Your instructions: Reproduce the lines without any change, starting with the very first line and going on through the line that contains "the 'Participants' heading", with both ends included.

# Input material start

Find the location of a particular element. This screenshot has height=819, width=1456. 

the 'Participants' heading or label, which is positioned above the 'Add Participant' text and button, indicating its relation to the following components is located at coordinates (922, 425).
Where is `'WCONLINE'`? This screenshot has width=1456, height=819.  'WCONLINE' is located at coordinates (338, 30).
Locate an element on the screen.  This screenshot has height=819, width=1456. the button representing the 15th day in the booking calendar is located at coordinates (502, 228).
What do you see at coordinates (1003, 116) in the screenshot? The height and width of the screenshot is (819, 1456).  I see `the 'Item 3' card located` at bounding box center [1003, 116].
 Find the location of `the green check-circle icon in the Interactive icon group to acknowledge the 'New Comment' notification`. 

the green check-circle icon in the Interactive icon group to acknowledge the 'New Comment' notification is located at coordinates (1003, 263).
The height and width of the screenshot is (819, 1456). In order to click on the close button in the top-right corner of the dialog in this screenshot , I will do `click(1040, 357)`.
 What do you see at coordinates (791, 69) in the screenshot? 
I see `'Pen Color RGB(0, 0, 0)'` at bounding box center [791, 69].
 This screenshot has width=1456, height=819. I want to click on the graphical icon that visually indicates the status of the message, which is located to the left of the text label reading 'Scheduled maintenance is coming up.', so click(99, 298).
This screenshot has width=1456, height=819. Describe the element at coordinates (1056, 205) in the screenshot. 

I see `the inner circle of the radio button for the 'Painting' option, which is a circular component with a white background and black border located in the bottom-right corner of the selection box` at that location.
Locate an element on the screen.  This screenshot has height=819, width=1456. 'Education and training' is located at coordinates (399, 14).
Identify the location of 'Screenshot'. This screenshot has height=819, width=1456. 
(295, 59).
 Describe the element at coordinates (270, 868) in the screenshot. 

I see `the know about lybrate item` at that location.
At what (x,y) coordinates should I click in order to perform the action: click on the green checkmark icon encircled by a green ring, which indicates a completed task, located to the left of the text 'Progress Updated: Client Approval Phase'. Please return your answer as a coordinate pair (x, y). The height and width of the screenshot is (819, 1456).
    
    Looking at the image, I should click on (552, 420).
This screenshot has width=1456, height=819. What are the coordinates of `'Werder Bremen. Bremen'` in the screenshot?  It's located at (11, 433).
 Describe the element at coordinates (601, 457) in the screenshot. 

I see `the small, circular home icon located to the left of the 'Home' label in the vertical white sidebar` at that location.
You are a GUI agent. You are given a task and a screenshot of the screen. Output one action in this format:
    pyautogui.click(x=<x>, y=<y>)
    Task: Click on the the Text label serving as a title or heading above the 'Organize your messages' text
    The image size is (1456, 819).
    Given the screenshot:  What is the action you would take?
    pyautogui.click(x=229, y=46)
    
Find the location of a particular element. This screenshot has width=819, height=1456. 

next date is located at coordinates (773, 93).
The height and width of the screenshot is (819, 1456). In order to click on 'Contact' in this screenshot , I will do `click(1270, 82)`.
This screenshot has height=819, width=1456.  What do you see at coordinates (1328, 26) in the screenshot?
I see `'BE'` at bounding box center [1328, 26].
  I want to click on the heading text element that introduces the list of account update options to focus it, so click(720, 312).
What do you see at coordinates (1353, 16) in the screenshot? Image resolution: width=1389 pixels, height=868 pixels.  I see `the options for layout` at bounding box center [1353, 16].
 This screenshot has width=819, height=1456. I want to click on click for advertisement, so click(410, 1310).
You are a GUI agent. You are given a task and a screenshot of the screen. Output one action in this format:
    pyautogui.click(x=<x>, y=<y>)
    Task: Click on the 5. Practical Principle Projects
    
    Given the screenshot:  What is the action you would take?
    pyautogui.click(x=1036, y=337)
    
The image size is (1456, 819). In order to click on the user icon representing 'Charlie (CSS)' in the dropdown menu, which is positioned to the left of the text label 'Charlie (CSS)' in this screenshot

# Input material end

Task answer:
Find the location of a particular element. This screenshot has height=819, width=1456. 

the 'Participants' heading or label, which is positioned above the 'Add Participant' text and button, indicating its relation to the following components is located at coordinates (922, 425).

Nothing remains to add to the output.